Start of Data listing

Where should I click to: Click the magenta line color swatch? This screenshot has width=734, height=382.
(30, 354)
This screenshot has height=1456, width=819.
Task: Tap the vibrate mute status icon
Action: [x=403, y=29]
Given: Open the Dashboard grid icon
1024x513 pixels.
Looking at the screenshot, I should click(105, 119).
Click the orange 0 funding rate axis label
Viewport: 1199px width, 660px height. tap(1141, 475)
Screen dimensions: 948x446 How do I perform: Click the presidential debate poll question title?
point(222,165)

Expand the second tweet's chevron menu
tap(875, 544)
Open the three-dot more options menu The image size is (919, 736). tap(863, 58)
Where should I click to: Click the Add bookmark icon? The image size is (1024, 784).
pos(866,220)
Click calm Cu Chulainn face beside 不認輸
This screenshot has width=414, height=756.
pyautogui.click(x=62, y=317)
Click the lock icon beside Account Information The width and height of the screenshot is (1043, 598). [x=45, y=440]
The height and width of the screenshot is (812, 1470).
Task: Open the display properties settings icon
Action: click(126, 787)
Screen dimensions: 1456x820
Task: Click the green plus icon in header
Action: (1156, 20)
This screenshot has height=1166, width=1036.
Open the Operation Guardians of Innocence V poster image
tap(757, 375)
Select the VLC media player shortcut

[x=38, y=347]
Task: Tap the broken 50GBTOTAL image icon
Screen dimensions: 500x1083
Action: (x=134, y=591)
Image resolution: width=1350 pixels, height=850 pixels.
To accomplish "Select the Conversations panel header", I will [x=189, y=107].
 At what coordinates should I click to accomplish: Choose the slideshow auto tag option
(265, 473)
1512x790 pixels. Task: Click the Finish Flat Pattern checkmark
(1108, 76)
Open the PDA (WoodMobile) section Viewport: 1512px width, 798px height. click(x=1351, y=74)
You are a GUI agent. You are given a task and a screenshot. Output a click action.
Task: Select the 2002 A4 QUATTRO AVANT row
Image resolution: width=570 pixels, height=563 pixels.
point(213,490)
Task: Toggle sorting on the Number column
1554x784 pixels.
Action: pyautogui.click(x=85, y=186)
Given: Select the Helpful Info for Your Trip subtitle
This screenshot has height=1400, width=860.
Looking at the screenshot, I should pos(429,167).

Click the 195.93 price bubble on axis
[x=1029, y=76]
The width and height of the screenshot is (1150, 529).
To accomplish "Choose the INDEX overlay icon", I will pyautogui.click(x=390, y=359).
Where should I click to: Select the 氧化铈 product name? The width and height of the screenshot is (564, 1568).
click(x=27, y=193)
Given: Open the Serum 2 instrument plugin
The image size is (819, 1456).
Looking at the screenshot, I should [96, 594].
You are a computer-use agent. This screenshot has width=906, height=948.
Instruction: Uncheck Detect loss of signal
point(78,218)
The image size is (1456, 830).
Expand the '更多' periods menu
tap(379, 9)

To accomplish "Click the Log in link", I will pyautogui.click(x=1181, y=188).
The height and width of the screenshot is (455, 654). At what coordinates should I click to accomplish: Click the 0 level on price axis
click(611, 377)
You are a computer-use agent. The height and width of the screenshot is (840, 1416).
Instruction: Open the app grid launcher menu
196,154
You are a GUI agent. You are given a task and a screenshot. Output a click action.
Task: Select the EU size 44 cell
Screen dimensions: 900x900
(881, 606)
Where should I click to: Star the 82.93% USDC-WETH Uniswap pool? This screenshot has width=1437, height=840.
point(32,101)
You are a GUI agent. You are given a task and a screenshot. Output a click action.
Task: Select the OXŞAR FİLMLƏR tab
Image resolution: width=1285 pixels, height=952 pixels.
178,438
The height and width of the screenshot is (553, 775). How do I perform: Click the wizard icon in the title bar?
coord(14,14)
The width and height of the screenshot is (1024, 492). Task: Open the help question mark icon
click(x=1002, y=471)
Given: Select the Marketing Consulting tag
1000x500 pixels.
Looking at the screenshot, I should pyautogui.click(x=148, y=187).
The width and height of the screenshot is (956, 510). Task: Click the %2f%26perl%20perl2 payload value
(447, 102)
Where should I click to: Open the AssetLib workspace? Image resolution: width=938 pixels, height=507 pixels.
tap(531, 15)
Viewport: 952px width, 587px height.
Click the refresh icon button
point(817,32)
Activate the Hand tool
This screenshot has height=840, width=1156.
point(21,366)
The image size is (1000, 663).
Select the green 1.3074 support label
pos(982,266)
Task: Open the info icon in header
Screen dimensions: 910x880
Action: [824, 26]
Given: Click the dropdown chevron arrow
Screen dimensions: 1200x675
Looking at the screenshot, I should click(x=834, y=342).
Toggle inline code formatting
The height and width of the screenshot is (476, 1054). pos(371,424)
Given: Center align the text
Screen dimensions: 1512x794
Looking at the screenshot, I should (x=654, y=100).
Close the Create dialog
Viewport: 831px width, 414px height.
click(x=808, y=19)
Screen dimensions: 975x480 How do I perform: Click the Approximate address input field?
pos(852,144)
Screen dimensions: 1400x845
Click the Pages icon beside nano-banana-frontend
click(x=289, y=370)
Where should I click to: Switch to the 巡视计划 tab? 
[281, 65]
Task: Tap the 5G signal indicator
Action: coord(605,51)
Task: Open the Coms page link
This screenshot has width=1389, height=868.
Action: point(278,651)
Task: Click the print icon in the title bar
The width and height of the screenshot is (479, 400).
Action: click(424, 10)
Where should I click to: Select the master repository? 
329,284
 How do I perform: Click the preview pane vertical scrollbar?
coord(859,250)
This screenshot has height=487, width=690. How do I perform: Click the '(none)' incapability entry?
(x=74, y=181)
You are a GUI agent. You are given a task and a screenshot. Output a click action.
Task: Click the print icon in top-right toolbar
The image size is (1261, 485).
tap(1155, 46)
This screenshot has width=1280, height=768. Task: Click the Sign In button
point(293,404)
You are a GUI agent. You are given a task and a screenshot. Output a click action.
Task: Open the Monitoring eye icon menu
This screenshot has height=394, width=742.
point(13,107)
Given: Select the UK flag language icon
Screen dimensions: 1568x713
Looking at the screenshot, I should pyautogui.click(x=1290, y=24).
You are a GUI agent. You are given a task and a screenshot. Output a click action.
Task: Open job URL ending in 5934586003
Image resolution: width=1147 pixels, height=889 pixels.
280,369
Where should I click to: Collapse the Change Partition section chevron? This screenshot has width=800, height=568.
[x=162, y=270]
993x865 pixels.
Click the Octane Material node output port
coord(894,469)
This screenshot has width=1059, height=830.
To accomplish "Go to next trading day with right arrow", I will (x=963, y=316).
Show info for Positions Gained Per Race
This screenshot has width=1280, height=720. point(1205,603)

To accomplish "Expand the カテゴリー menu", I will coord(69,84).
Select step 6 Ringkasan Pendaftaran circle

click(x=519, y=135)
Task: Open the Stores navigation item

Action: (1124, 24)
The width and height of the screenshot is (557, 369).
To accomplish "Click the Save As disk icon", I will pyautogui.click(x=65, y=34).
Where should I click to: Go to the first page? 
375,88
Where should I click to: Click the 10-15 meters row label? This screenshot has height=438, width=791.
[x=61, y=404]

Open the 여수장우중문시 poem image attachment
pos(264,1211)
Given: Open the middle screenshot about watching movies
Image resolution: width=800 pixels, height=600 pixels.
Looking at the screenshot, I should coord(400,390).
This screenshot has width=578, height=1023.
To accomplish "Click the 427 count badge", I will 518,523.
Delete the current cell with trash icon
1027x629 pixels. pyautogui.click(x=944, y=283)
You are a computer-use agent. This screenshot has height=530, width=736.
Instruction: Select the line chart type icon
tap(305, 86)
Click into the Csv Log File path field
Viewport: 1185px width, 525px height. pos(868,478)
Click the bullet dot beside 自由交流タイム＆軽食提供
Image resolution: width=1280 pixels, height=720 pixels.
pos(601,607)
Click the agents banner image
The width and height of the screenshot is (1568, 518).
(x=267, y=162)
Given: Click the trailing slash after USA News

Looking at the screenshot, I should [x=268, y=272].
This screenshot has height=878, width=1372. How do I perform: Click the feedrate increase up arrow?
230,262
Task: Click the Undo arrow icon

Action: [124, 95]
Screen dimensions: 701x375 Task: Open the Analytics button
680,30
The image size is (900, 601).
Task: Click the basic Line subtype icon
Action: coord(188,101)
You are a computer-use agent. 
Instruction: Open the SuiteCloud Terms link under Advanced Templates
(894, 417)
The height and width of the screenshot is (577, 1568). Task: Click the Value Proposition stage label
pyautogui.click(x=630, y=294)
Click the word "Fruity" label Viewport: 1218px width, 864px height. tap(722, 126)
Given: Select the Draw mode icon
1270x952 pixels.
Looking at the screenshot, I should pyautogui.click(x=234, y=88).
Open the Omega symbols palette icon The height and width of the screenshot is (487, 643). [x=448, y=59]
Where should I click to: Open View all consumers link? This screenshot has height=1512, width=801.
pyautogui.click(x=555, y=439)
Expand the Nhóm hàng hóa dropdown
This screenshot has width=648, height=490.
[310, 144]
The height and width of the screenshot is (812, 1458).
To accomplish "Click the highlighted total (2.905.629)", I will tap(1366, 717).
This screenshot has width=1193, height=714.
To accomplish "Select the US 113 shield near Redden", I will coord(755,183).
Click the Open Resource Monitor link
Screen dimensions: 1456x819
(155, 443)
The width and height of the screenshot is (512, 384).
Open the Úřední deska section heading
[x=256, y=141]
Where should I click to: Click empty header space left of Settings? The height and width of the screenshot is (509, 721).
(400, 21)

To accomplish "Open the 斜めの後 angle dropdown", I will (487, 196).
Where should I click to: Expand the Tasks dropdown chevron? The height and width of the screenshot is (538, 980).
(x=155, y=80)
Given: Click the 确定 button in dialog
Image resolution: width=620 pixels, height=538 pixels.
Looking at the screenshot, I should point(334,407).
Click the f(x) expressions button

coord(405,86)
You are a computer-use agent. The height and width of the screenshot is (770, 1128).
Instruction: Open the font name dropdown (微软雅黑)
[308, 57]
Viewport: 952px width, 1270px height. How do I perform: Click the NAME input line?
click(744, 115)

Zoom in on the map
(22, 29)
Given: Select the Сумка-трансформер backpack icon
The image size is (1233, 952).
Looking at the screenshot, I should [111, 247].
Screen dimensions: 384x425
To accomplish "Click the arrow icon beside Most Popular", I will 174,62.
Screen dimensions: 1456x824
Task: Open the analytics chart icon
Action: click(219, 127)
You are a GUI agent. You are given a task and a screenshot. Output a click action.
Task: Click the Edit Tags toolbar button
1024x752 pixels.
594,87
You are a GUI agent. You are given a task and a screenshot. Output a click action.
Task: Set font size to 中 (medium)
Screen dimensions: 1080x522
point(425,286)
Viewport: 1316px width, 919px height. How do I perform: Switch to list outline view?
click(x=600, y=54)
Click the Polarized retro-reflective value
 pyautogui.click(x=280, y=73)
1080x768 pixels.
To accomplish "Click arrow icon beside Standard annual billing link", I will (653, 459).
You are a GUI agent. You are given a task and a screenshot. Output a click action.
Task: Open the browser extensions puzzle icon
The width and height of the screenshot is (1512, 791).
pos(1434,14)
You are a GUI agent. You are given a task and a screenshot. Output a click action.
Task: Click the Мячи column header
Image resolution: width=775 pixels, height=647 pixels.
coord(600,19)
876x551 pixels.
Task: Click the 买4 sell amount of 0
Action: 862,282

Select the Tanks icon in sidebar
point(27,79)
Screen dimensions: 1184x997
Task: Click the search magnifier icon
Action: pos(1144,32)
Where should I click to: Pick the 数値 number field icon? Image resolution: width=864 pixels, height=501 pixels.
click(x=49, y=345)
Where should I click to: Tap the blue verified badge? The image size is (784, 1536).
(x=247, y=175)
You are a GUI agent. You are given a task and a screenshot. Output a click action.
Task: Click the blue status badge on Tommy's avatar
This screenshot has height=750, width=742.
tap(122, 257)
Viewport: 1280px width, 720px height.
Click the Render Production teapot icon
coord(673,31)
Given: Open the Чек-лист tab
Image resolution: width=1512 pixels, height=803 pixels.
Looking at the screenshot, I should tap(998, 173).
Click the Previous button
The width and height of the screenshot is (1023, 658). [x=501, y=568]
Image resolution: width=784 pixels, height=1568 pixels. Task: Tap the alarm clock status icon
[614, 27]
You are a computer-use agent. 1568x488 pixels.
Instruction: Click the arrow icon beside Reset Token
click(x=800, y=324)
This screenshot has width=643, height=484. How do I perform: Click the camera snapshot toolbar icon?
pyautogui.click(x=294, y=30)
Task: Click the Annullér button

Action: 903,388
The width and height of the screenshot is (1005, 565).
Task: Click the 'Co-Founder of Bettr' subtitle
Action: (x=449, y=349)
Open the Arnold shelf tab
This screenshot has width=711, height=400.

End of Data listing

What you need to do
Copy the rows from the line with "Screen dimensions: 948x446" to the line with "pyautogui.click(x=62, y=317)", replacing "chevron menu" with "dropdown menu" and leaving everything else unchanged.

Exercise result
Screen dimensions: 948x446 How do I perform: Click the presidential debate poll question title?
point(222,165)

Expand the second tweet's dropdown menu
tap(875, 544)
Open the three-dot more options menu The image size is (919, 736). tap(863, 58)
Where should I click to: Click the Add bookmark icon? The image size is (1024, 784).
pos(866,220)
Click calm Cu Chulainn face beside 不認輸
This screenshot has width=414, height=756.
pyautogui.click(x=62, y=317)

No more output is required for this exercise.